A large number of sales of said device. That's pretty much what drives any manufacturer.


In consumer space it’s probably 1 sale for every 100 Windows. If you’re constrained on engineering resources guess which one you won’t care about ?


1 to 100 in the consumer space seems to me extremely optimistic, not sure if I'm betting that it's a 2 or 3 orders of magnitude miss.


I know it's not representative of the consumer space as a whole, but Linux users apparently make up about 1% of the Steam userbase fwiw https://www.phoronix.com/scan.php?page=news_item&px=Steam-Li...


Yeah, but that 1% can choose either the Linux reference hardware or keep buying some other random laptop and throwing Linux on it.

So, the market is really rather less than that 1%...


Well, since Steam is the only gaming platform available on Linux, and since Steam is sold as a system based on linux with its own Linux distribution, SteamOS, and since Steam have its own version of Wine that magically runs Windows games on Linux, I would say that this statistic says nothing at all.

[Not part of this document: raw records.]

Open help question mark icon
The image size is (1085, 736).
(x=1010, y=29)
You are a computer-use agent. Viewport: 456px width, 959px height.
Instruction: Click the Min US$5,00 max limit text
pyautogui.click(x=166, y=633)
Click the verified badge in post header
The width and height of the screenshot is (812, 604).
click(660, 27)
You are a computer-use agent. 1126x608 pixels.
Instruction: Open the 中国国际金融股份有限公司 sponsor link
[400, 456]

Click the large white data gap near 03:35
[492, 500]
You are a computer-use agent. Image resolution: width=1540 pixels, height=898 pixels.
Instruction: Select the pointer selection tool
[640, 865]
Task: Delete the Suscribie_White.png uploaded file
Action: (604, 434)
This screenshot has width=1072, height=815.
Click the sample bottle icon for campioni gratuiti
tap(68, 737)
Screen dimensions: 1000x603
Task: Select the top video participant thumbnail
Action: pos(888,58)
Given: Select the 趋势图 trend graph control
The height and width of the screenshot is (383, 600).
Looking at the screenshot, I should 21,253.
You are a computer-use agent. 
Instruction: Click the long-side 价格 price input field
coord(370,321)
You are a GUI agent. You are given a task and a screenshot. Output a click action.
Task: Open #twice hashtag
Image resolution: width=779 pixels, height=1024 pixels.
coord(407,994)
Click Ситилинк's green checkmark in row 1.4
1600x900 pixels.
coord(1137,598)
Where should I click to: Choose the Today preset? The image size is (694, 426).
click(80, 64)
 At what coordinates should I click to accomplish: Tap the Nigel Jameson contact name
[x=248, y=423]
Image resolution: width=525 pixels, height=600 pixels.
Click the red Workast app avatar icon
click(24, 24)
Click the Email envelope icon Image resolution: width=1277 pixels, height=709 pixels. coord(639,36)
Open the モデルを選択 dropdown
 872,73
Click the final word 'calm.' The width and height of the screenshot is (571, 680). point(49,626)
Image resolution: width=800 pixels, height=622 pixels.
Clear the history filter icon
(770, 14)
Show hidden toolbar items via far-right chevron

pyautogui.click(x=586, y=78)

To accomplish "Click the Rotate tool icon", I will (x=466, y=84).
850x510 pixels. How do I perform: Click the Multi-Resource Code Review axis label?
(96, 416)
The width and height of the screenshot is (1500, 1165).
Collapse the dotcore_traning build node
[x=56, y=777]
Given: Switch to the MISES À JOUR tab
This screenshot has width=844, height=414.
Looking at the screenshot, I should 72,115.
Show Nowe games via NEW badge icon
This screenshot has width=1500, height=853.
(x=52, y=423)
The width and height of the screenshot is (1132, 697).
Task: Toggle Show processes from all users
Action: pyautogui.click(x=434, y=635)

It would be difficult to get the mainstream vendors to match this initially, but I suspect the Linux focused vendors like Pine and System76 would do so fairly rapidly.

The way to convince the mainstream vendors would be what's attracting them to release Linux support right now. The popularity of Linux devices for people who want to work on the same machines they run their servers on.

Like I said though, I'm not sure whether this idea is workable or even makes sense.


I mean, Pine's and System76's laptops don't even use the same CPU architecture as each other currently...


Some certification of genericity required for all future device purchases by publicly funded institutions, for example.


That's what Microsoft did. Initially there were a lot of issues and also things like hibernation didn't always work right.

Linux needs to have similar certification. The rest would be to have customers look for it and prefer hardware that's certified.


You mean something like this:

https://certification.ubuntu.com/make/Lenovo

Or this:

https://support.lenovo.com/il/en/solutions/pd031426-linux-fo...

It's all really very nice, but even on certified machines, some hardware parts are not working on Linux (X1 fingerprint reader, for example).


> It's all really very nice, but even on certified machines, some hardware parts are not working on Linux (X1 fingerprint reader, for example).

But then I guess they aren't really doing their job when certifying things that don't work.


HW vendors that want to race to the bottom, sure.

But if I want to differentiate, commanding a higher price, then I'll probably be different.